FINANCIAL CRASH! – bankers warning over ‘risky loans’

0
1643

Risky loans are leading to a financial crash, leading bankers warned yesterday.

William Rhodes, senior vice chairman of Citigroup warned: ‘Lenders all too often, are setting aside key documentation and credit standards.’

Rhodes added that the surge in liquidity is the greatest he has seen.

Warning a crash is imminent, Rhodes said that while there has not been such a sustained period of global economic growth since before World War I, all upswings eventually run their course.

Also warning of the dangers of crash, Josef Ackermann from Deutsche Bank added: ‘As liquidity has continued to be high and the deal flow has accelerated we have seen a lowering of lending and investing standards in some markets.’

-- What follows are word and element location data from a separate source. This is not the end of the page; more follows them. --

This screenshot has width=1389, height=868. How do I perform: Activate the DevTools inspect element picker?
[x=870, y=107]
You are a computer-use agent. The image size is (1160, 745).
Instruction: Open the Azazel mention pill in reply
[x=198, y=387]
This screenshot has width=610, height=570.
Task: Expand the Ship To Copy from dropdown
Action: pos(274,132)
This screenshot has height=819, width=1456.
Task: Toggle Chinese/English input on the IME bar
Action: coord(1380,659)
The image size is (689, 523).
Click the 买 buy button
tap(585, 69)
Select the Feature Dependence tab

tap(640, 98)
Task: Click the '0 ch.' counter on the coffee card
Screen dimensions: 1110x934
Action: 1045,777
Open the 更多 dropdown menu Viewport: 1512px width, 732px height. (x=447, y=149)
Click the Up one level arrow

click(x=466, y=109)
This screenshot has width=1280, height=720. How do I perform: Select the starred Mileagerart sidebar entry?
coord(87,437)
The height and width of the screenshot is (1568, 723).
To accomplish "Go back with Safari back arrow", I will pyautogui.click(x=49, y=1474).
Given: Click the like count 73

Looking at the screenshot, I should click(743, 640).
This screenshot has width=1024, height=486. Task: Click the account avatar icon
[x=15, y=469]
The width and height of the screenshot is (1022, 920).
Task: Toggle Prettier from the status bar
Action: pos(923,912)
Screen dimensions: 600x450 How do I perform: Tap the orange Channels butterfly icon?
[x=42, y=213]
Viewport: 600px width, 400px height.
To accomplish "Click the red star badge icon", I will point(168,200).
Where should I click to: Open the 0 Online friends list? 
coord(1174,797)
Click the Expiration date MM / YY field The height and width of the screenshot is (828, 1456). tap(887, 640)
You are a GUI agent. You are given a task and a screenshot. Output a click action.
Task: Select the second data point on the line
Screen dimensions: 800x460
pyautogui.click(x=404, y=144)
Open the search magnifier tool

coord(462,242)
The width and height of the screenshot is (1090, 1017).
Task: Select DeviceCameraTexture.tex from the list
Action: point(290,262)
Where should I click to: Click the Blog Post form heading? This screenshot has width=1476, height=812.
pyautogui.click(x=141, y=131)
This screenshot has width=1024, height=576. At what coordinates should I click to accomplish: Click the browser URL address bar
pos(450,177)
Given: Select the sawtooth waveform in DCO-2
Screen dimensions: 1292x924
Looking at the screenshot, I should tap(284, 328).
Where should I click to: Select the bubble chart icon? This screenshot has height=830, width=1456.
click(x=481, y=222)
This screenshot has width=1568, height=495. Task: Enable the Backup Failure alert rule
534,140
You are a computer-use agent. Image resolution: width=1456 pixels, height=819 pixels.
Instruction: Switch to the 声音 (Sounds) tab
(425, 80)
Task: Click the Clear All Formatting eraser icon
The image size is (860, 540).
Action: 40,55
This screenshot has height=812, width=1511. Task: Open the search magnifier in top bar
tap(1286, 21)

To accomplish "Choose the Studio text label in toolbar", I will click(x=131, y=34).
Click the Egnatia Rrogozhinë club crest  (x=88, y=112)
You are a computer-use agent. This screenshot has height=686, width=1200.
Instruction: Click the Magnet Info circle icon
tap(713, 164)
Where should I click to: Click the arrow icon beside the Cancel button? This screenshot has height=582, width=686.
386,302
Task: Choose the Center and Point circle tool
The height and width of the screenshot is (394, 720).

In a further sign of crisis as the effect of higher interest rates hit home, the number of new mortgage approvals in the UK fell to a 12-month low in April, the Bank of England reveal.

Mortgage approvals totalled 107,000 in April, down from 111,000 in March, the third monthly decline in a row.

Mortgage lending rose by £8.9bn, much less than expected.

City analysts are predicting a further rate increase before August, with rates hitting 6 per cent by the end of the year, a recipe for disaster for the housing market.

Meanwhile, figures out yesterday revealed a shock rise in German unemployment in May, breaking a run of 13 consecutive monthly falls.

According to official Federal Labour Office figures, the adjusted jobless total increased to 3,855 million in May, up 3,000 on the previous month, while the unemployment rate was unchanged at 9.2 per cent.

A 4,000 fall in the number of vacancies to 601,000 in adjusted terms, has given rise to concerns that Germany is entering a recession.

Commenting on the fall in vacancies, David Brown at Bear Stearns International said: ‘This is something that the European Central Bank must pay very careful attention to, a reminder that it cannot keep raising rates with impunity.’

Across the Atlantic, the latest official figures showed that the US economy grew at a rate of 0.6 per cent in the first three months of 2007, the weakest growth in more than four years.

The Commerce Department figure was a downward revision on the initial 1.3 per cent estimate, and down on market expectations of 0.8 per cent, as Americans imported more goods and firms cut back their supply stockpiles.

It was the slowest growth rate since the final three months of 2002.

Another significant factor was the downturn in the housing market, which saw a 15.4 per cent reduction in new home building during the quarter.

Earlier this week, minutes from the last Federal Reserve meeting showed that the central bank continued to see inflation as the ‘predominant concern’ for the US economy.

The Fed left interest rates unchanged at 5.25 per cent at its last meeting on 9 May, but economists believe the minutes indicate rates are set for a new rise.